Drake’s become such an online punchline, that it’s easy to forget how serious he is about making hit records. When he surprise-dropped “If You’re Reading This It’s Too Late” online one night in February — without any marketing or pre-released singles — Drake broke all of Spotify’s four-day records. The mixtape was played 23.6 million times online in its first weekend.

The next day, Simon Whybray and Rik Lomas created a website that allows you to make your own version of the “If You’re Reading This It’s Too Late” album cover. Whybray thinks the cover was “asking for it”: “It’s almost like Drake gives people tools to experience him.” Like the other Drizzy-related tech I’ve tried out, the Internet was into it. “Everyone loves sad people,” Whybray says. “Drake’s as sad as everyone else on Twitter.”

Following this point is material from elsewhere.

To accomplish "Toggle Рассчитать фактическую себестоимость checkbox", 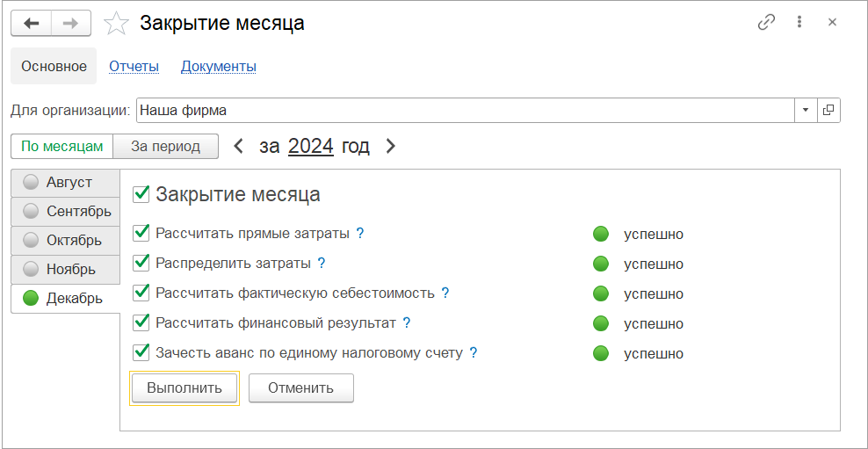I will (141, 293).
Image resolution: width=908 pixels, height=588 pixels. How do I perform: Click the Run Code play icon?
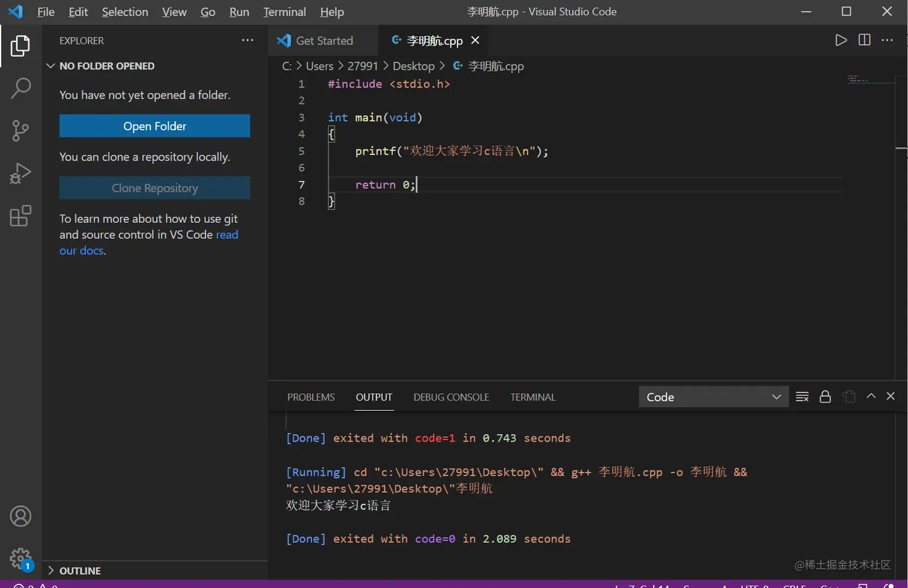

“It doesn’t take me six hours to get ready and I don’t have to wake up in the morning and remember to act like this or talk like this,” Drake told the Jewish Chronicle in 2012. “I just have to be me. That’s one of the favorite parts of my life — I’ve done this purely by being myself.”

On my way home, I put on one of the album’s breakouts, “Energy,” a serious song about dealing with enemies. I come to this line, and smile: “Fuck going online, that ain’t part of my day.” This is the first time I’ve ever felt Drake, the most earnest man in the game, be inauthentic. Come on, Drizzy. We know you love to log on.